Rhapsody -- Elizabeth Hayden's fantasy novel had an interesting idea, but I read through this entire novel feeling as though everything was too much of a power-fantasy cliche. She's the most beautiful woman in the world, but never realizes it. He's the strongest dude in the world. He's the best warrior in the world. And, for whatever reason, she never sold me on it, like other authors have. It was too simplistic and read like... well, alright, to be blunt, it read like a teenage girl writing fan-fiction about her favorite MMORPG.
That Wayfarer Sara Douglass Thing -- I posted here about this, but this one was frustrating not because it was uniformly bad, but because it had so much potential and kept thudding relentlessly to the ground just as it was about to take off. Sara Douglass can create beautiful, breathtaking images that make my eyes fill with tears -- but every one of her characters is led through the novel by more powerful people who want to make sure that the characters fulfill the prophecy, and it's so heavy-handed that it strips all the passion from the novel. Which is bad, since passion is what the first book, at least, was built on.
Wizard's First Rule -- I've also posted about this one several times. I hated this book, and finished it solely so that I could say "Yes, I read all the way to the end" when talking to fans who disagree with me. My reasons:
1. The last third of the book (the Terry Goodkind Bondage Hour Special), which, above and beyond the unpleasantness and style clash, was just stupid -- evil women who use foot-long leather rods with knobs on the end? Um, Terry, is there any hidden subtext you're trying to get across here?
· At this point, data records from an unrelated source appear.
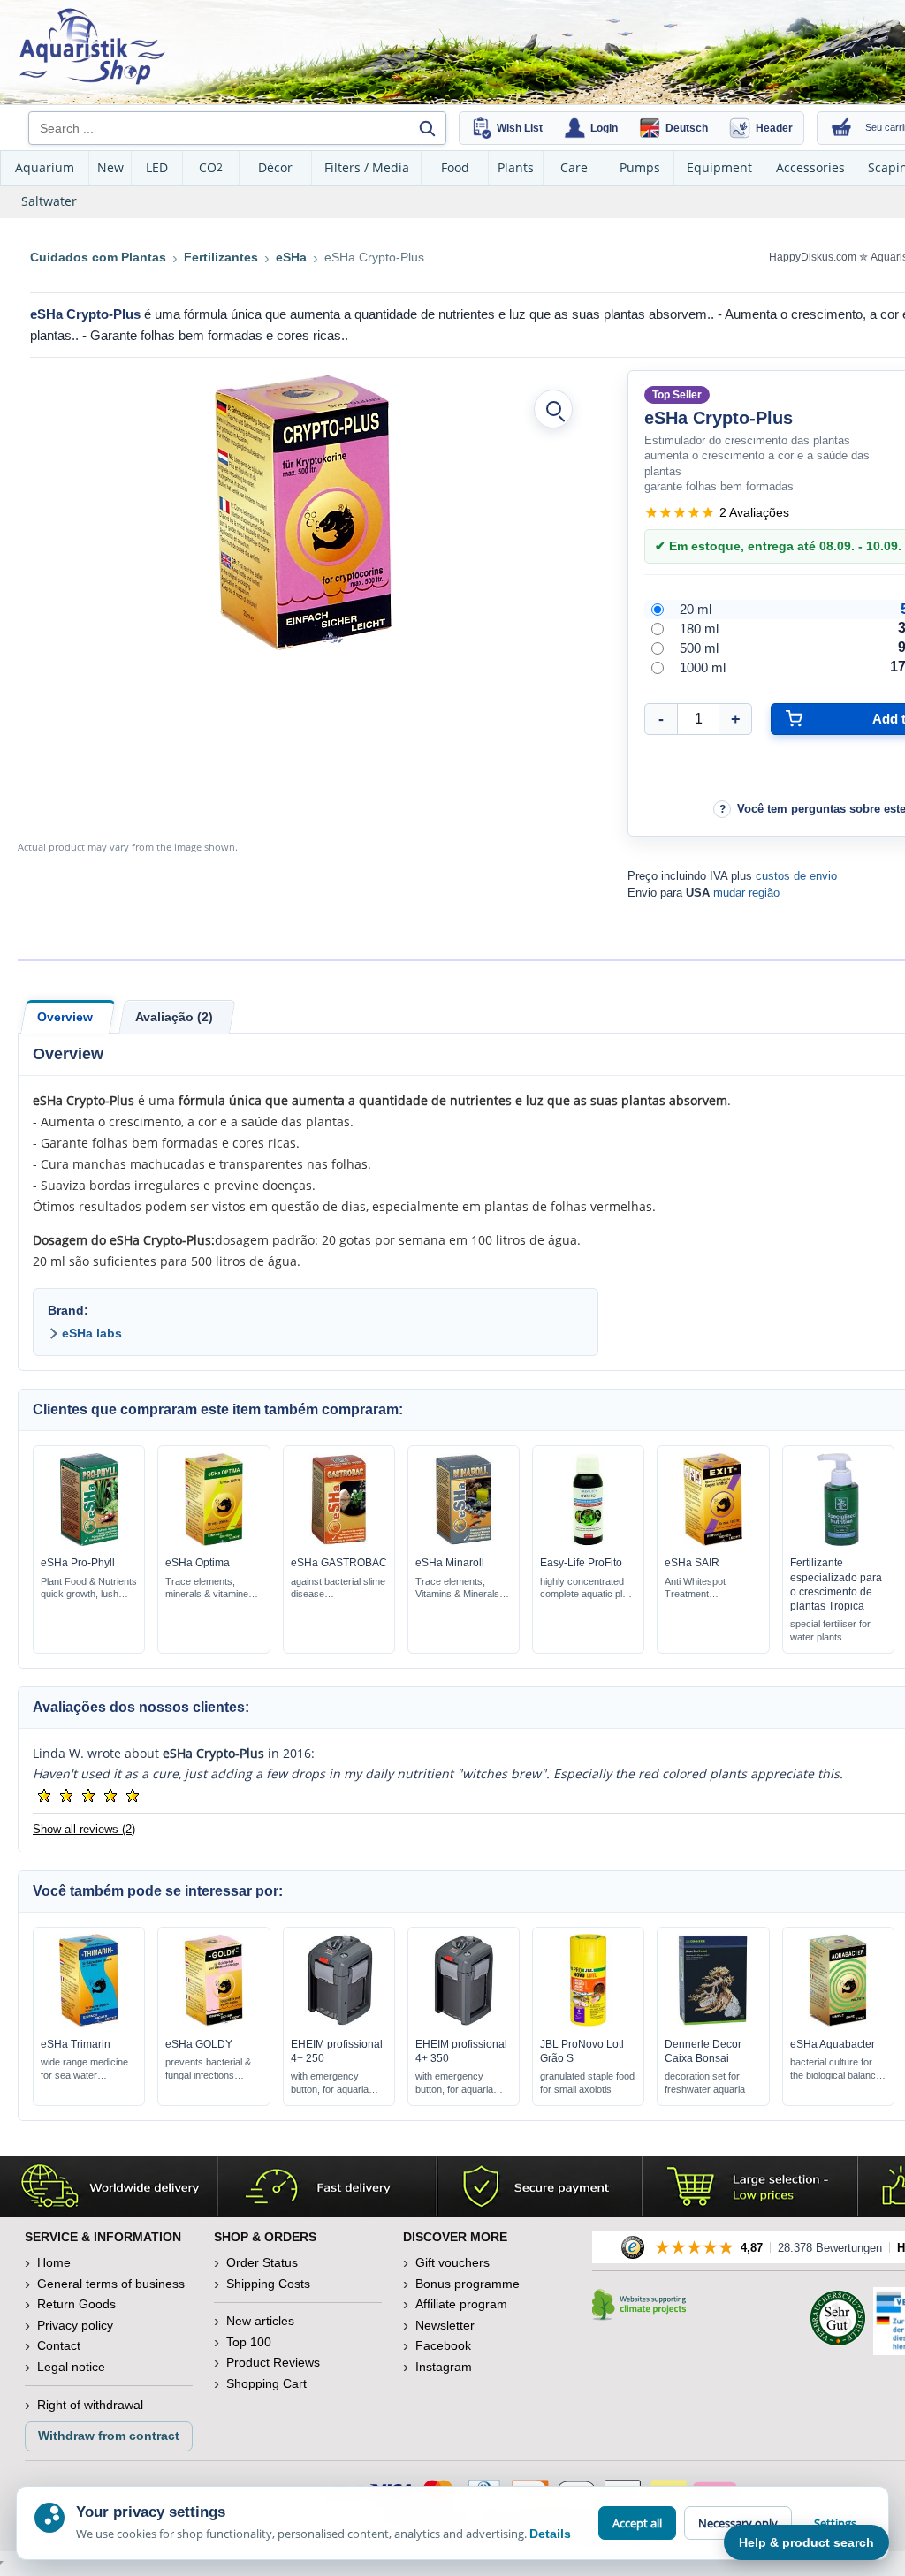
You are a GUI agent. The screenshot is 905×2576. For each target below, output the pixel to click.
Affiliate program (461, 2304)
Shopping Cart (266, 2383)
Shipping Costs (268, 2284)
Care (574, 167)
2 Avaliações (754, 512)
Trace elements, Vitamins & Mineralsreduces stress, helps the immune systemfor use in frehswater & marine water (462, 1589)
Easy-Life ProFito (581, 1563)
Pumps (640, 167)
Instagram (443, 2367)
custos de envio (796, 876)
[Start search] (427, 128)
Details (550, 2534)
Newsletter (445, 2325)
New (110, 167)
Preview (89, 1541)
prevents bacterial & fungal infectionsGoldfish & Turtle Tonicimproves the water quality (208, 2069)
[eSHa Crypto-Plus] (303, 512)
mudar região (746, 892)
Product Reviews (273, 2362)
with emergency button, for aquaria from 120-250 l (330, 2083)
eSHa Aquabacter (832, 2044)
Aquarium (44, 167)
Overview (65, 1017)
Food (455, 167)
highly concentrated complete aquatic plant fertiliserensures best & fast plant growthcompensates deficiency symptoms (587, 1589)
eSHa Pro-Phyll (78, 1563)
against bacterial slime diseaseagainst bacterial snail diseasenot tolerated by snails (338, 1589)
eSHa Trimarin (75, 2044)
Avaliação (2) (174, 1017)
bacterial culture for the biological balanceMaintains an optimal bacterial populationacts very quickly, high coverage (838, 2069)
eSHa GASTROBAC (339, 1563)
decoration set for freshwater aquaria (705, 2083)
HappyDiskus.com (812, 257)
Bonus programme (467, 2284)
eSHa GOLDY (198, 2044)
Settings (835, 2523)
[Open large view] (553, 409)
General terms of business (111, 2284)
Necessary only (738, 2523)
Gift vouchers (452, 2262)
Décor (275, 167)
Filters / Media (366, 167)
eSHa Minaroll (449, 1563)
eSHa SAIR (692, 1563)
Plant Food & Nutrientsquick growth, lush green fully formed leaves (89, 1589)
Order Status (262, 2262)
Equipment (719, 167)
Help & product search (806, 2542)
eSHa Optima (197, 1563)
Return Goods (76, 2304)
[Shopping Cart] (841, 128)
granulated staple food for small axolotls (587, 2083)
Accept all (637, 2523)
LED (157, 167)
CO (211, 167)
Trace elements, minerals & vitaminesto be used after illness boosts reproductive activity (213, 1589)
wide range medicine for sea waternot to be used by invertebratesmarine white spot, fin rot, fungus (86, 2069)
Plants (516, 167)
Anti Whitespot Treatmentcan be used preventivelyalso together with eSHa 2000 (702, 1589)
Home (54, 2262)
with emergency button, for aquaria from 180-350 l (454, 2083)
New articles (260, 2321)
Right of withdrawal (90, 2405)
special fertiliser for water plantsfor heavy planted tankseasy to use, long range (830, 1631)
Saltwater (49, 201)
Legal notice (71, 2367)
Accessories (810, 167)
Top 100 (248, 2342)
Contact (58, 2345)
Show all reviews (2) (84, 1829)
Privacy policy (75, 2325)
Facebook (443, 2345)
2. Laziness. I'm fine with authors who buck epic-style and go for colloquial conversation, and I'm fine with authors who go full-epic and just write "Archetype" on their character's forehead. But you can't do both. You can't have colloquial style unless you actually have characters, and he just goes right to people bantering and such without ever giving us actual characters to base this stuff on.
3. Insulting portrayal of the female lead. If you're going to give me a female lead who weeps and whines her way through the entire novel, just own it, man. Don't write explanatory dialogue like, "I'm usually so strong, and lately, it feels like all I do is cry." That's not fixing it. That's telling me, the reader, that you, the author, have lost control of your own book, and that your supposedly strong female lead has turned out to be a codependent weeping lump on the page.
4. The fundamental badness of the sword and the fight scenes. If you make one of the two biggest artifacts in the novel a sword, you might wanna actually let him use it in, I don't know, a fight scene. Against another guy with a sword. Instead, the sword never becomes anything more than a symbol, which would be great if other people in the novel were doing exciting things. Instead, it's like Goodkind read David Eddings and thought "I'll do dialogue like him" and read Terry Brooks and thought "I'll have my sword be symbolic, like him" and never figured out that those guys, while they have their own issues, were doing other things in their work as well, other good stuff that made this stuff work.
(I know, he uses the sword in one or two fight scenes -- but they're horribly described. And just from my memory, I can't recall, but does he ever actually describe the sword in the first book? Or is he too deep and symbolic to tell us if we're dealing with a rapier, machete, or claymore?)
Of all those, Goodkind wins for me as Worst Overall, Mieville wins as Most Overrated, and Douglass wins as Most Frustrating Because it Could Have Been Good. Hayden just gets the Mediocre But Not Wholly Atrocious Enough to Really Laugh At award, such as it is.